Problem description
Give back exactly the lines running from the line with "Viewport: 821px width, 578px height." to the end of the entries, and only those lines.

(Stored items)
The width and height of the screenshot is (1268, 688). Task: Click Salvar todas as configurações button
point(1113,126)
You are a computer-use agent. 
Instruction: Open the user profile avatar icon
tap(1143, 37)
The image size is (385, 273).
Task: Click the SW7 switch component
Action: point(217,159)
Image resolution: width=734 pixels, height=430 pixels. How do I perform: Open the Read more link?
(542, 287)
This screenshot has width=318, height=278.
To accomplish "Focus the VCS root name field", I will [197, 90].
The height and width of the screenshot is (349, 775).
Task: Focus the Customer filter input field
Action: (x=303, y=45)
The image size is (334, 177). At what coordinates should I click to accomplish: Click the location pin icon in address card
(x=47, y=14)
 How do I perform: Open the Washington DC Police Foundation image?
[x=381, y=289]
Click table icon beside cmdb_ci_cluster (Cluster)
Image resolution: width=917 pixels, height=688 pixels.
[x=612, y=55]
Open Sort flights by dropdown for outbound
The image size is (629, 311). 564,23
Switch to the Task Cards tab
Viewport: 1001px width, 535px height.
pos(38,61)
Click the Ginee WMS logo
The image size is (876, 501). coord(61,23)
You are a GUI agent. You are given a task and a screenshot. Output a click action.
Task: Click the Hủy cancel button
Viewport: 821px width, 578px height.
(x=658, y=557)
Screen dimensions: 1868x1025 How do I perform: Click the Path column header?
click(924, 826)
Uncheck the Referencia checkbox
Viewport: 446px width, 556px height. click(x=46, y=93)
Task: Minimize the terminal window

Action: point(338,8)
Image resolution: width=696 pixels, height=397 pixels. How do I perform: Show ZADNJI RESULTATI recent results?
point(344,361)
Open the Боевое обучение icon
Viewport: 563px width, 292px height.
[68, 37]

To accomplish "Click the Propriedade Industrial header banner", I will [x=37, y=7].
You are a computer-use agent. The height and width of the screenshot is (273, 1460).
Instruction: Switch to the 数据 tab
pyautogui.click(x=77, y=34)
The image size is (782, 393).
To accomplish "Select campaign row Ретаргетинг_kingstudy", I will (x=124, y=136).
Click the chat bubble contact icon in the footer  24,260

Solution for this problem
Viewport: 821px width, 578px height.
(x=658, y=557)
Screen dimensions: 1868x1025 How do I perform: Click the Path column header?
click(924, 826)
Uncheck the Referencia checkbox
Viewport: 446px width, 556px height. click(x=46, y=93)
Task: Minimize the terminal window

Action: point(338,8)
Image resolution: width=696 pixels, height=397 pixels. How do I perform: Show ZADNJI RESULTATI recent results?
point(344,361)
Open the Боевое обучение icon
Viewport: 563px width, 292px height.
[68, 37]

To accomplish "Click the Propriedade Industrial header banner", I will [x=37, y=7].
You are a computer-use agent. The height and width of the screenshot is (273, 1460).
Instruction: Switch to the 数据 tab
pyautogui.click(x=77, y=34)
The image size is (782, 393).
To accomplish "Select campaign row Ретаргетинг_kingstudy", I will (x=124, y=136).
Click the chat bubble contact icon in the footer  24,260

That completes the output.